#### Work to be completed:
Among the records below, find each line containing the word "tweet" and copy it.

#### Records for this exercise:

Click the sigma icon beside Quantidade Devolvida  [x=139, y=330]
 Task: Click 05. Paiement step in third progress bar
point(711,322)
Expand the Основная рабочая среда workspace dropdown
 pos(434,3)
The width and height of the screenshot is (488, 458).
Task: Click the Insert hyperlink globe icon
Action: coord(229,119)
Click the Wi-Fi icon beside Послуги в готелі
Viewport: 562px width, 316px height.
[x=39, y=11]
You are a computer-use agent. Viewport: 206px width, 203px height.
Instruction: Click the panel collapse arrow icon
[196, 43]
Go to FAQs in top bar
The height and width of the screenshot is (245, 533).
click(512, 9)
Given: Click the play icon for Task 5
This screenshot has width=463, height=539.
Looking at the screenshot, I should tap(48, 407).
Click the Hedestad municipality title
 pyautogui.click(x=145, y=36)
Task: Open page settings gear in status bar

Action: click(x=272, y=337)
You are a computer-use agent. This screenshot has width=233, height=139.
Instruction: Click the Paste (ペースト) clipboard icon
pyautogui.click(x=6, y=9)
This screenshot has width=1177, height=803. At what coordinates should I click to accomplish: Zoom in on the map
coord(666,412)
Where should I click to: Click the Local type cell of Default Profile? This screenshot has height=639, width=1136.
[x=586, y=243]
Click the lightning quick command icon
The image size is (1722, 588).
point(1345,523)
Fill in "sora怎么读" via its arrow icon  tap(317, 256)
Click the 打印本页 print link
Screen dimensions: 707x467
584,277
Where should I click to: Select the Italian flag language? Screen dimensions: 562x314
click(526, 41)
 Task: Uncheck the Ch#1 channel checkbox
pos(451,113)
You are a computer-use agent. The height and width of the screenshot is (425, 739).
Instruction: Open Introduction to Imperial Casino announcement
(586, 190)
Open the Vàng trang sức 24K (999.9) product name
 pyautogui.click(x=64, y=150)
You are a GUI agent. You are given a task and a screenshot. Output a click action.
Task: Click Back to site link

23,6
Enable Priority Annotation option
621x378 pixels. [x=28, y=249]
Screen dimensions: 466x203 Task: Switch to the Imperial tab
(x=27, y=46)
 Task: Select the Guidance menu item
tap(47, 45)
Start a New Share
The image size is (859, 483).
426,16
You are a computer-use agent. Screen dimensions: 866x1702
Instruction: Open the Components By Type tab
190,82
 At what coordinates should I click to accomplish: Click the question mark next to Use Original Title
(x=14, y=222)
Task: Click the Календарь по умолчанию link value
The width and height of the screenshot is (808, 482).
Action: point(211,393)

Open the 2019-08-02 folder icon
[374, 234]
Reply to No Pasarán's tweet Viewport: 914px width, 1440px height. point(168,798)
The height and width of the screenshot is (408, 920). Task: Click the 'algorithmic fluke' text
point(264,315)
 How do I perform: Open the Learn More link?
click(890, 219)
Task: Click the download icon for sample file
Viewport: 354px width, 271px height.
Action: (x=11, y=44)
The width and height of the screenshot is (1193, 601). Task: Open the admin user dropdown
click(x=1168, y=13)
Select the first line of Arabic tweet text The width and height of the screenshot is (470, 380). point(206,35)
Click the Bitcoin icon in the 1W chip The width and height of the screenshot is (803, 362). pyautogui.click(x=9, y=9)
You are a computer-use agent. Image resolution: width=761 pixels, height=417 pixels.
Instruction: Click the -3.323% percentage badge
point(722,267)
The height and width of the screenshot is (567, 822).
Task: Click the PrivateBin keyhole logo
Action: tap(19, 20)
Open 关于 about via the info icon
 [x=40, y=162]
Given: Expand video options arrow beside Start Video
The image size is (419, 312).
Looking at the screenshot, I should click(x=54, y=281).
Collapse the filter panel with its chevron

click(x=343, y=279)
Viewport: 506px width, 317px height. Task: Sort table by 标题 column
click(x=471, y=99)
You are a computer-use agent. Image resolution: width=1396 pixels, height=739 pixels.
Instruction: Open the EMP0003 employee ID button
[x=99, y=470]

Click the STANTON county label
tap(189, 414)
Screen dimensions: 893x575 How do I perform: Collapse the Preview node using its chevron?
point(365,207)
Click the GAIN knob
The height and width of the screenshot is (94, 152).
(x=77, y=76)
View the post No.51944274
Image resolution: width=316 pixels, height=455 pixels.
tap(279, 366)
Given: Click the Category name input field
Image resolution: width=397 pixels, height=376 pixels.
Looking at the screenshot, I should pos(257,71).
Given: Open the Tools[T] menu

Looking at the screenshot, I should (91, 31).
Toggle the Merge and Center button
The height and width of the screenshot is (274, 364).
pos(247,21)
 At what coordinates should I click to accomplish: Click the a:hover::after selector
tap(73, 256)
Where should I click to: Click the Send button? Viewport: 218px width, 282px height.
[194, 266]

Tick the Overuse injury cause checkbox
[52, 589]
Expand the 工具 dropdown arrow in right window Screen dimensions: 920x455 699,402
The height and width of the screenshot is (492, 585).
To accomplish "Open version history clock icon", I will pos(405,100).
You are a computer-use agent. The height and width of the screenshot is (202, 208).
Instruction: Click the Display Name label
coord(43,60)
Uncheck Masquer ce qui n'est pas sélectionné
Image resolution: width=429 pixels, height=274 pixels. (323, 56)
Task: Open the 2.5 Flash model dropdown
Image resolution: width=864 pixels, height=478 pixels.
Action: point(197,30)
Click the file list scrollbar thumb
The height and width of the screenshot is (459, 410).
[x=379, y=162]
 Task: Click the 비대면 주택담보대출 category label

#### Output of the task:
Reply to No Pasarán's tweet Viewport: 914px width, 1440px height. point(168,798)
Select the first line of Arabic tweet text The width and height of the screenshot is (470, 380). point(206,35)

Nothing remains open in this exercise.